Collected data:

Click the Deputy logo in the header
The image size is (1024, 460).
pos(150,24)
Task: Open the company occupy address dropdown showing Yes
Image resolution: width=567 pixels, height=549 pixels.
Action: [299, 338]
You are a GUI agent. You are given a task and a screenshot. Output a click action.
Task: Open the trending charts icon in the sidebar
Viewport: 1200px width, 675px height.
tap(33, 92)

--

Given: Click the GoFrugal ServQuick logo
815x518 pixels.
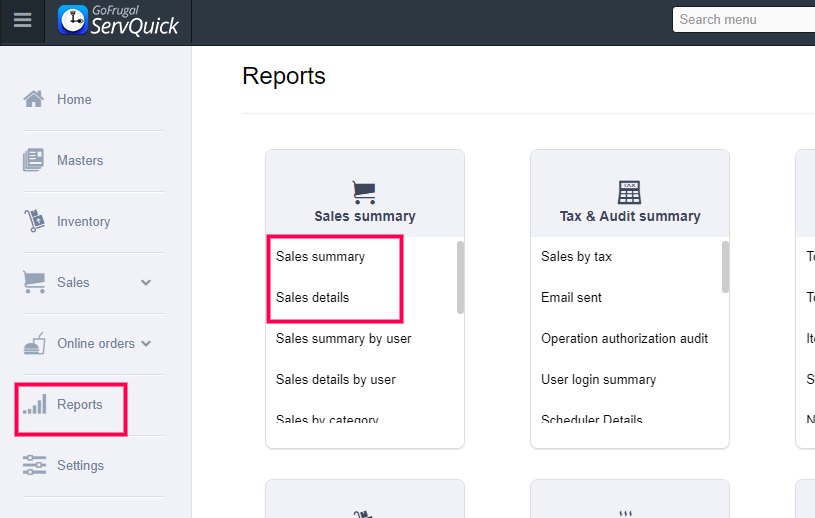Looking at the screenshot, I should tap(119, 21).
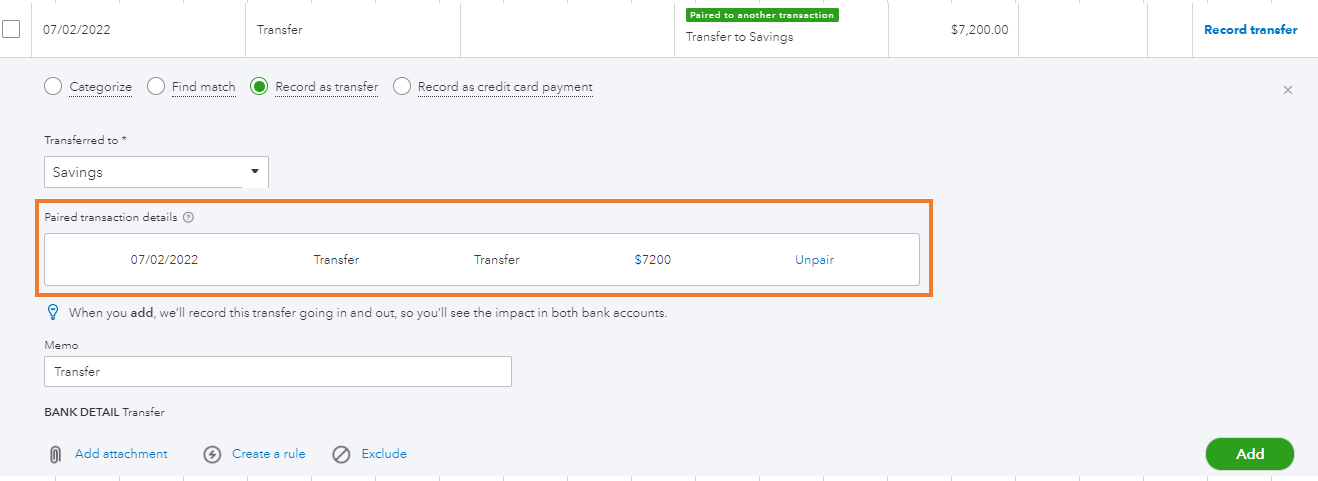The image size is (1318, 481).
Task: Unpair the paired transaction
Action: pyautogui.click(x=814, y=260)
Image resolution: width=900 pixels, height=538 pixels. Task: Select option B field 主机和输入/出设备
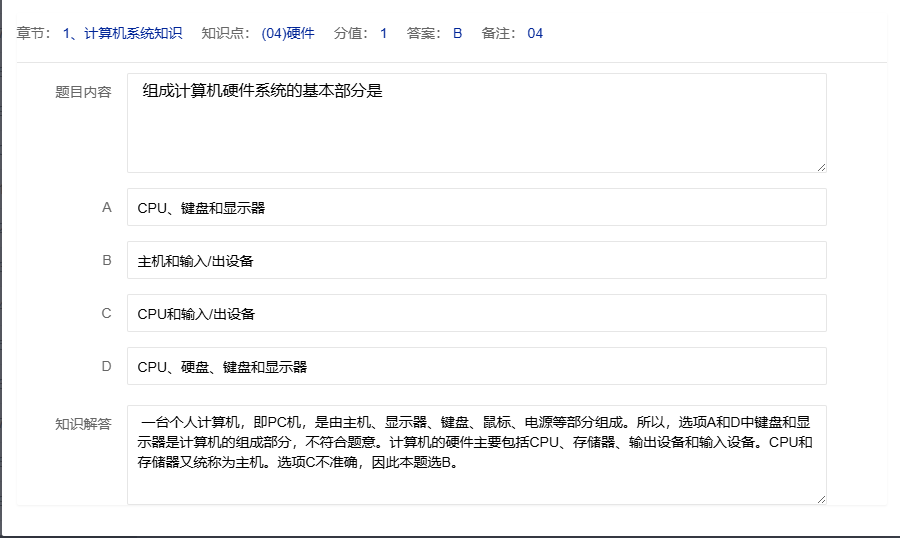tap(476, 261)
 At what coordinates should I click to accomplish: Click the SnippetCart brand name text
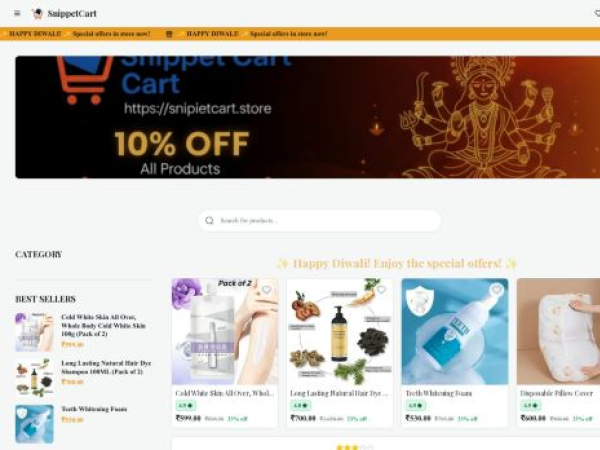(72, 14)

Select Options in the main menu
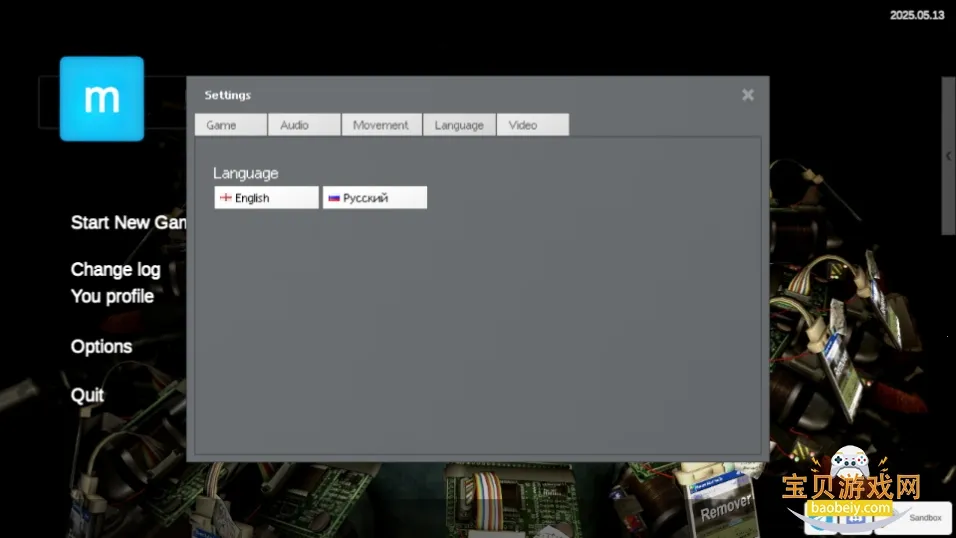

...

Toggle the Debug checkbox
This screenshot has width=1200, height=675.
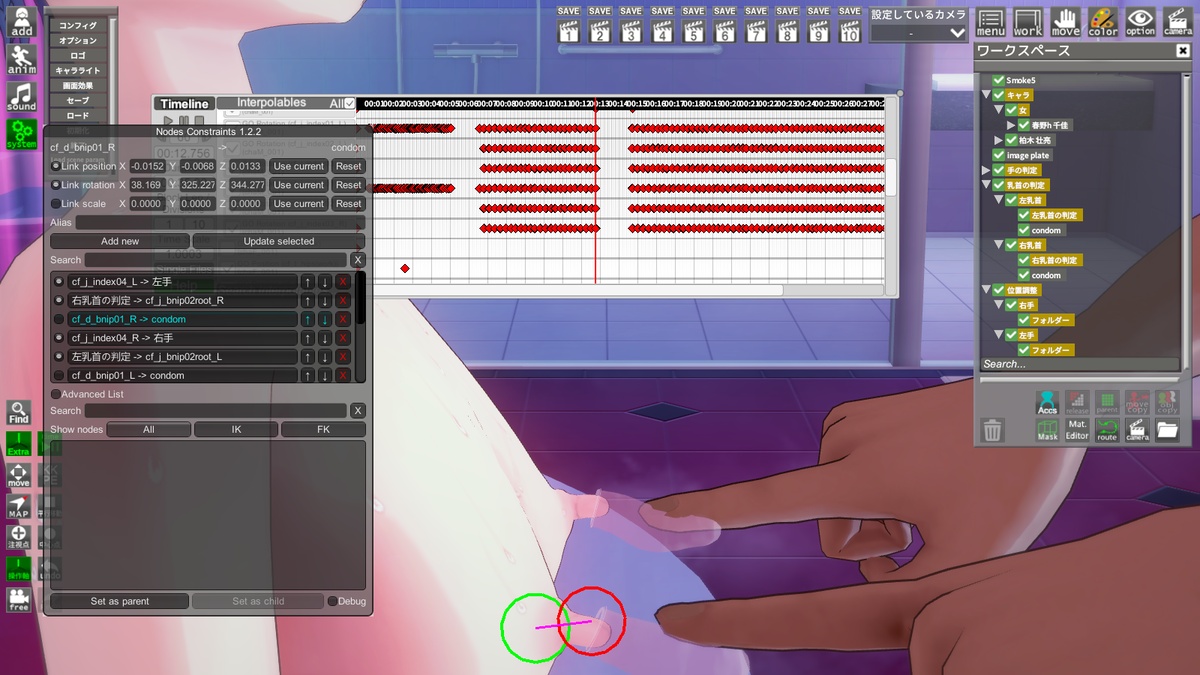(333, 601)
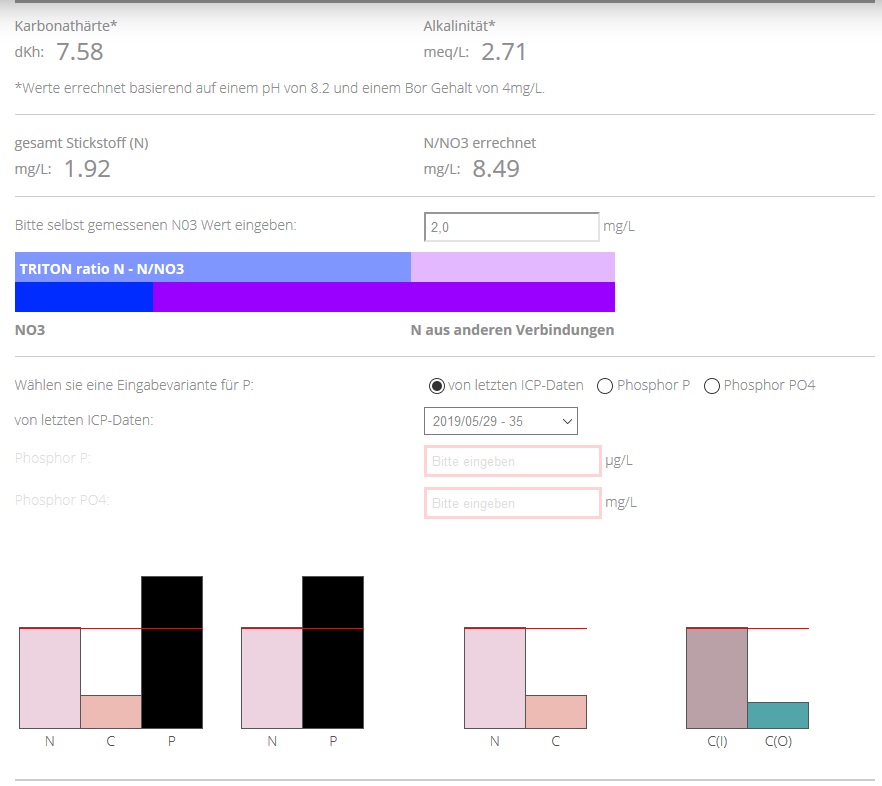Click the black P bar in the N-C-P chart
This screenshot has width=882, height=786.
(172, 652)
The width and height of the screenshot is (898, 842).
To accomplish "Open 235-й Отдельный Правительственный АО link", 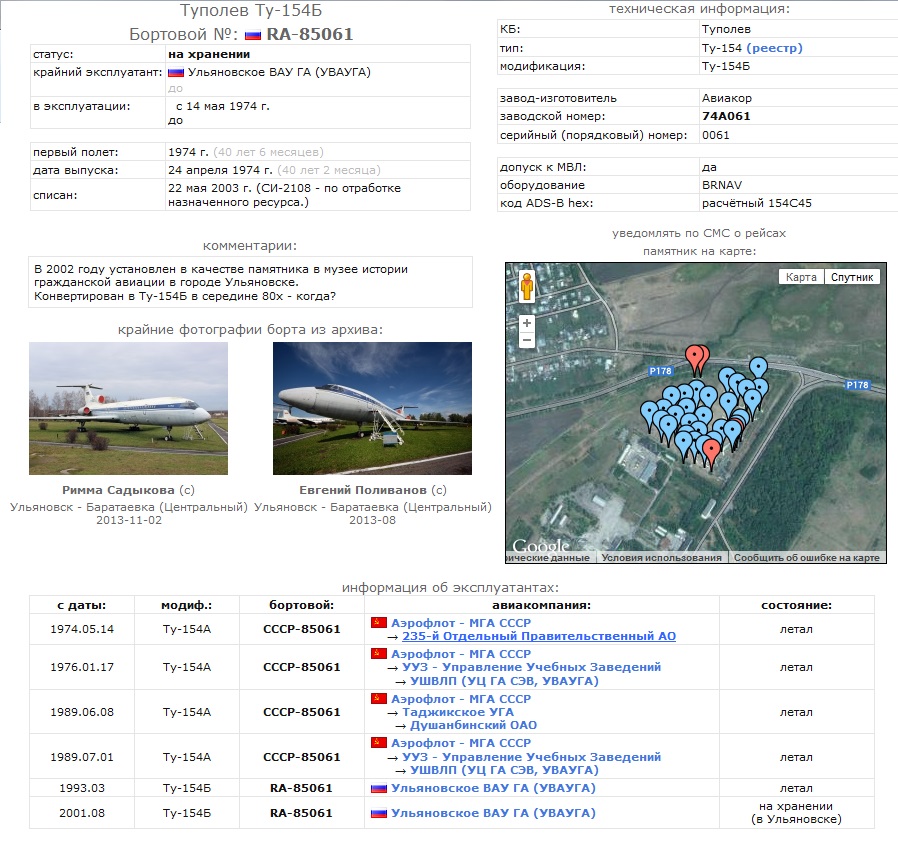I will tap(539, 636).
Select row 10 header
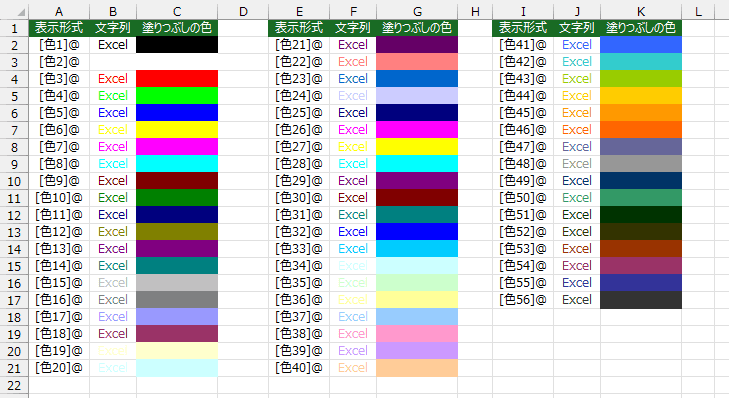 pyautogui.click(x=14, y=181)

About this exercise:
Above are the records; from them, give again exactly the lines from the one containing "Task: Open the company" to the one containing "Task: Open the trending", both lines included, and nothing more.

Solved problem:
Task: Open the company occupy address dropdown showing Yes
Image resolution: width=567 pixels, height=549 pixels.
Action: [299, 338]
You are a GUI agent. You are given a task and a screenshot. Output a click action.
Task: Open the trending charts icon in the sidebar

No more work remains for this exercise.